I would like to refute some of the points in the article about Rick Rogers’s report Guaranteeing an Entitlement to the Arts in Schools.

“The arts” are not “in principle equal in status to other curriculum subjects”. Dearing established with much consultation that core subjects - English, maths, science, RE and PE - are at the heart of every school curriculum and “the arts” must take their place with the other subjects.

It does education no good when lobby groups such as the RSA try to promote vested interests at the expense of other areas of the curriculum. Local education authorities have abolished most adviser and advisory posts. The arts have got off lightly compared to most other curriculum areas. In my experience, most advisory teachers for the arts and theatre-in-education work were paid ridiculously high salaries for very little activity. I would prefer this money to be spent on keeping class sizes down.

Much less than half of LEAs fund schemes to put scientists and engineers into schools. This work in science and engineering is funded by charity and industry.

Technology is a multi-disciplinary subject and all teachers of technology are qualified both as teachers and in one or more of the technology subjects.
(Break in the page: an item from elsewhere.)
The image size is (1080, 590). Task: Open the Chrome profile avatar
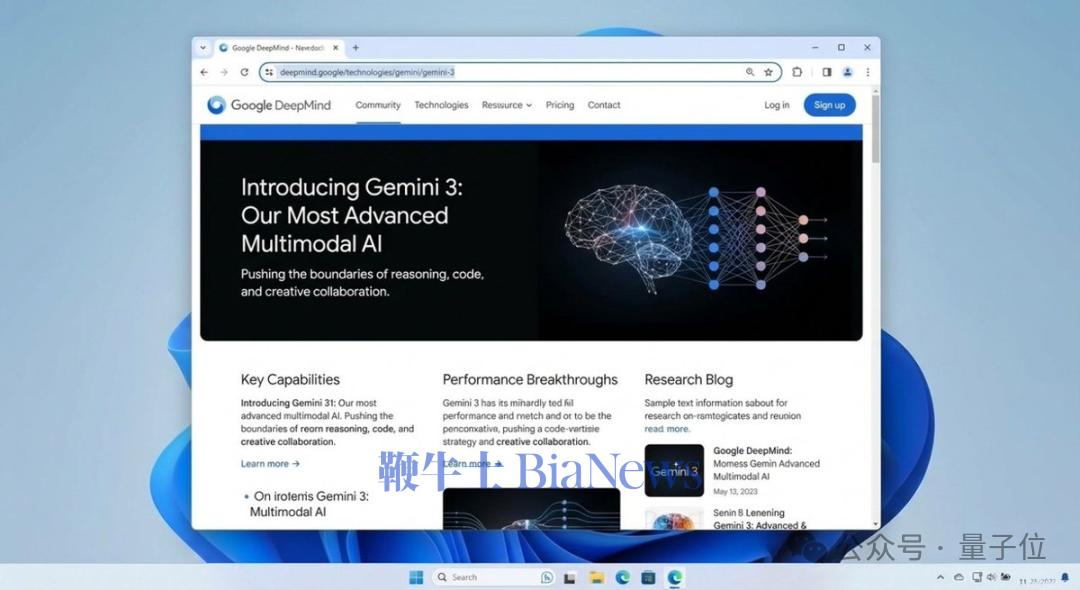tap(847, 72)
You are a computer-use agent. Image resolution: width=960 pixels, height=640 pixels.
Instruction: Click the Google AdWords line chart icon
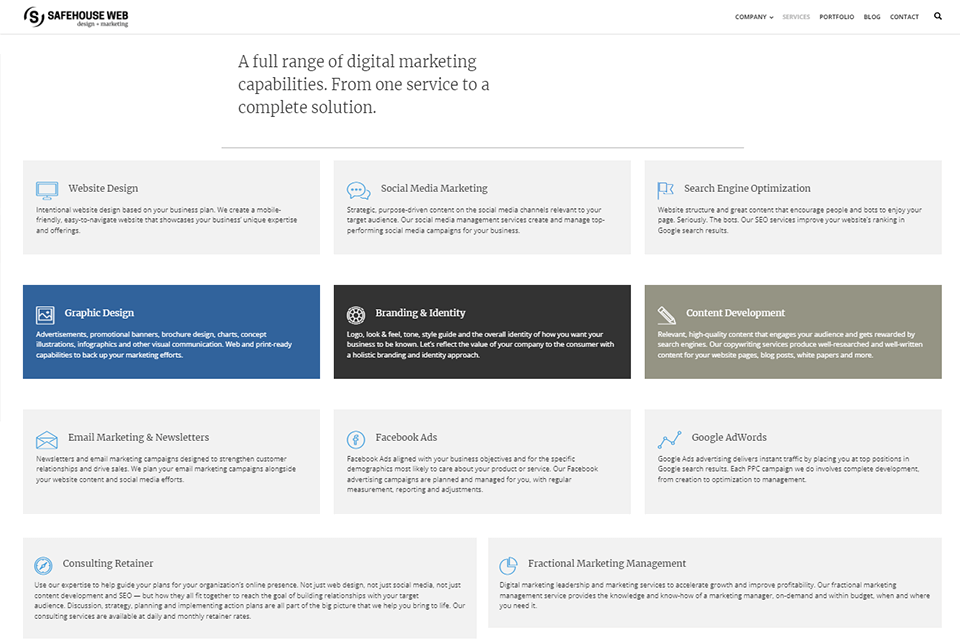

However, I have met no music teachers qualified in ceramics and no fine art teachers trained in drama .

If a quarter of schools “require” students to follow at least one arts subject at key stage 4 they are being overly prescriptive, as this is not a compulsory part of the national curriculum. This severely limits parents’ and pupils’ choice to take, say, a second modern language or a second humanity.

I am no more anti-arts than any other science teacher but I am incensed when pressure groups try to upset the uneasy and hard-won balance we now have in the secondary curriculum to promote their own vested interests.